## Required action
Copy, exactly and without additions, every line in the records below from the one holding "The height and width of the screenshot is (854, 1488)." through the one holding "Task: Open second post avatar thumbnail", both ends included.
#####
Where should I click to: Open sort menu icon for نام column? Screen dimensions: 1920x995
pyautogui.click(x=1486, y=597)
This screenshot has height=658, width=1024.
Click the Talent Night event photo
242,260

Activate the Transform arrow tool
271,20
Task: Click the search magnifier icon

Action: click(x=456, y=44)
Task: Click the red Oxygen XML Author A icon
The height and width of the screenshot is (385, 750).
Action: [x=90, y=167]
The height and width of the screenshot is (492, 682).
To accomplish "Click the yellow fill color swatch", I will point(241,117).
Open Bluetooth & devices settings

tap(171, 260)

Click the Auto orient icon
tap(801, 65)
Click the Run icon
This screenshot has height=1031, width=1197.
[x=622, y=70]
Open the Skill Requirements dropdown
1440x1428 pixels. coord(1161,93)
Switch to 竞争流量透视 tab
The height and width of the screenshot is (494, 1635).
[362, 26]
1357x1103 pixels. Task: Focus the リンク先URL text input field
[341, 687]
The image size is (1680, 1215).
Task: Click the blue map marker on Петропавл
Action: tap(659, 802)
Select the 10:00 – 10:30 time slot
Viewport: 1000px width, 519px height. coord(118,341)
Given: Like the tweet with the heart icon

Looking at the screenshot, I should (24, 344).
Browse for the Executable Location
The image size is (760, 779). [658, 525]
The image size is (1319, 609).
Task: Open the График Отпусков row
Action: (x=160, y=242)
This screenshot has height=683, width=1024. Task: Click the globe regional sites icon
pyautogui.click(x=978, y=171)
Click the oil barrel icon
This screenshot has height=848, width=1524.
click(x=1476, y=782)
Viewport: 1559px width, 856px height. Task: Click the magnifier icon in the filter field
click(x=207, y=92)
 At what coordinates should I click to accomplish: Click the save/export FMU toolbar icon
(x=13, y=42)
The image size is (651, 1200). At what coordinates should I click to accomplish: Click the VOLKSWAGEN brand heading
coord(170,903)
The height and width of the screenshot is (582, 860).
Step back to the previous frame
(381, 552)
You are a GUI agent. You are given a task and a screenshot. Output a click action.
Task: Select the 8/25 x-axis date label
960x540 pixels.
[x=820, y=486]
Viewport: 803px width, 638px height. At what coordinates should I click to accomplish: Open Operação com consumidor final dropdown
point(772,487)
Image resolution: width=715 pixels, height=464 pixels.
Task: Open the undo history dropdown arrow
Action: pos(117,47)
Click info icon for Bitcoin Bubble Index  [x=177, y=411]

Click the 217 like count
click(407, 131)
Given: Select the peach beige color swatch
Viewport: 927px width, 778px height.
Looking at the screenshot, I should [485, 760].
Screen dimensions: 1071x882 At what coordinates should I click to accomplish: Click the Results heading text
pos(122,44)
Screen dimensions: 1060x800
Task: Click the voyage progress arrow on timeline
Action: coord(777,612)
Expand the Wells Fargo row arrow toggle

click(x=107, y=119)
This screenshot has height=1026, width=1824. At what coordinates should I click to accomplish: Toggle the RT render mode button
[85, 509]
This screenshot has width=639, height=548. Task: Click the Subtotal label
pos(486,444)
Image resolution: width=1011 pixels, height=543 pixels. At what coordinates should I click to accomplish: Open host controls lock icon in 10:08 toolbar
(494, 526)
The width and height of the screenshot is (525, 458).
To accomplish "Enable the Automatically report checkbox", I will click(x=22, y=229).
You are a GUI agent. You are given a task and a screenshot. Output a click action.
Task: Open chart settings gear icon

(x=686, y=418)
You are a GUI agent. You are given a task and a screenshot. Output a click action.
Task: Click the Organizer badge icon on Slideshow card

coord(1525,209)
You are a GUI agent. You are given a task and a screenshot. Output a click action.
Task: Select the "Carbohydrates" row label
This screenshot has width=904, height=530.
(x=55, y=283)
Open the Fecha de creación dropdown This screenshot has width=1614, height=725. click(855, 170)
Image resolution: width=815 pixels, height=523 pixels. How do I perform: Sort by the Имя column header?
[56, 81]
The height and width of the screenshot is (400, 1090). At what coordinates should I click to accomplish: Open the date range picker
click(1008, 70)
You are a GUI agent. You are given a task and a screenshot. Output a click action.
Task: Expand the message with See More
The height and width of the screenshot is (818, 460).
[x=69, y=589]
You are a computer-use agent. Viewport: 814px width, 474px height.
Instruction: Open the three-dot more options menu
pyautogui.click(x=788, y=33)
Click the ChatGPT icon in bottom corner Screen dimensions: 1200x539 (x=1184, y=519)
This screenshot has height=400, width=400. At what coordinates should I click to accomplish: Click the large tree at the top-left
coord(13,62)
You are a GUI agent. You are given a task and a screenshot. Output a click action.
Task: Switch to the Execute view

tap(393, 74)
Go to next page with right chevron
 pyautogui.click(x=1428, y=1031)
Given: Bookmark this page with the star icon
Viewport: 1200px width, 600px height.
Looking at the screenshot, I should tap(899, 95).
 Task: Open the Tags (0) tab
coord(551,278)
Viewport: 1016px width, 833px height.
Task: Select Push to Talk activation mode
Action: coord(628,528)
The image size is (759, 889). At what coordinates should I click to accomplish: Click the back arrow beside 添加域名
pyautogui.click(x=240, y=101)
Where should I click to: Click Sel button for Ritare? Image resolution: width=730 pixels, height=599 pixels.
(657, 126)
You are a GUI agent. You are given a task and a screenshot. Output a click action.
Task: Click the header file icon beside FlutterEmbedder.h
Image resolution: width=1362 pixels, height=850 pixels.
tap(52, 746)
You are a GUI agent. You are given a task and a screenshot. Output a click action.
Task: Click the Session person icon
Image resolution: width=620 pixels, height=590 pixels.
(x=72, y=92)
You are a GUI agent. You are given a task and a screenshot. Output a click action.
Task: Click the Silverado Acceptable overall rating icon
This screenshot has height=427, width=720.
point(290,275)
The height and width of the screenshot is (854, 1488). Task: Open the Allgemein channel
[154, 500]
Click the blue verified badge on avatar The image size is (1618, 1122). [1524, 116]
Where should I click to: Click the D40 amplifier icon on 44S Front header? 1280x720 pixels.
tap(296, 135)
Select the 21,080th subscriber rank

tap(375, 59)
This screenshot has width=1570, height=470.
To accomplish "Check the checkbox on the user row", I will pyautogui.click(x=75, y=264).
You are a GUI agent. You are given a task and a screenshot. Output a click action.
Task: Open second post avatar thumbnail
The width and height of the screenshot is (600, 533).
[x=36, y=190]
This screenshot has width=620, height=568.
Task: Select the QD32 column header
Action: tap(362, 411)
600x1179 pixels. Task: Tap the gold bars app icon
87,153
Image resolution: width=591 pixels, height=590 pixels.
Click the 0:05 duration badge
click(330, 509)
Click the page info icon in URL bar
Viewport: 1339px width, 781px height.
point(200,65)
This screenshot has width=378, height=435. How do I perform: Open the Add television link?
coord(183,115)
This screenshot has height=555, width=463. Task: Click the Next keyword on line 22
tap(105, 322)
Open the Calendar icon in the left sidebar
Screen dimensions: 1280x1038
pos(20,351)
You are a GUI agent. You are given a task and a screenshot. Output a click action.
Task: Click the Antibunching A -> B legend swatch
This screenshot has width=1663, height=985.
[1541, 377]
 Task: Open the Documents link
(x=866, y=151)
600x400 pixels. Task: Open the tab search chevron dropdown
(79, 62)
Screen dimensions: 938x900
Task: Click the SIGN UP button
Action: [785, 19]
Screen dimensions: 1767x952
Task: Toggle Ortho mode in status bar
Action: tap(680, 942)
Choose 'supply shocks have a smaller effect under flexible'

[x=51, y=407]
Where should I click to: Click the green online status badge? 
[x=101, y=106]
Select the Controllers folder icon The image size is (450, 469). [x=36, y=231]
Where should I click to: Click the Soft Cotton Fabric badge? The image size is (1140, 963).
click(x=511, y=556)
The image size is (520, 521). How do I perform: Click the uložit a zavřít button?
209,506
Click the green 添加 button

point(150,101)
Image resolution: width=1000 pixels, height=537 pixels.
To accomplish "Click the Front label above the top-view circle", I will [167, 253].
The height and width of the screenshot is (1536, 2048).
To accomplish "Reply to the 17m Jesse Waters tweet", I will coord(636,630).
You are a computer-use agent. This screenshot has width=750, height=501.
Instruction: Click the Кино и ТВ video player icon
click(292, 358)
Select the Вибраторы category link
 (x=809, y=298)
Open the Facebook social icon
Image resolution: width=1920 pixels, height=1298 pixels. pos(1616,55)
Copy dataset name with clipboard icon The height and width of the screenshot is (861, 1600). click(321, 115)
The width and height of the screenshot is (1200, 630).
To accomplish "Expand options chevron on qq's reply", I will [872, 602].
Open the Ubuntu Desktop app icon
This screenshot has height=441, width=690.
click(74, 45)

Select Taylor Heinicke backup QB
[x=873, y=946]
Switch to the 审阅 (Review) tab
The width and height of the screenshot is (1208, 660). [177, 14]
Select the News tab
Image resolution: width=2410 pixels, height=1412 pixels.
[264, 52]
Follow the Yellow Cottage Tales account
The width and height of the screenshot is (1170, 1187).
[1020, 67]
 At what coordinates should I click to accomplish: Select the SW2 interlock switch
#####
## Answer to this problem
The height and width of the screenshot is (854, 1488). Task: Open the Allgemein channel
[154, 500]
Click the blue verified badge on avatar The image size is (1618, 1122). [1524, 116]
Where should I click to: Click the D40 amplifier icon on 44S Front header? 1280x720 pixels.
tap(296, 135)
Select the 21,080th subscriber rank

tap(375, 59)
This screenshot has width=1570, height=470.
To accomplish "Check the checkbox on the user row", I will pyautogui.click(x=75, y=264).
You are a GUI agent. You are given a task and a screenshot. Output a click action.
Task: Open second post avatar thumbnail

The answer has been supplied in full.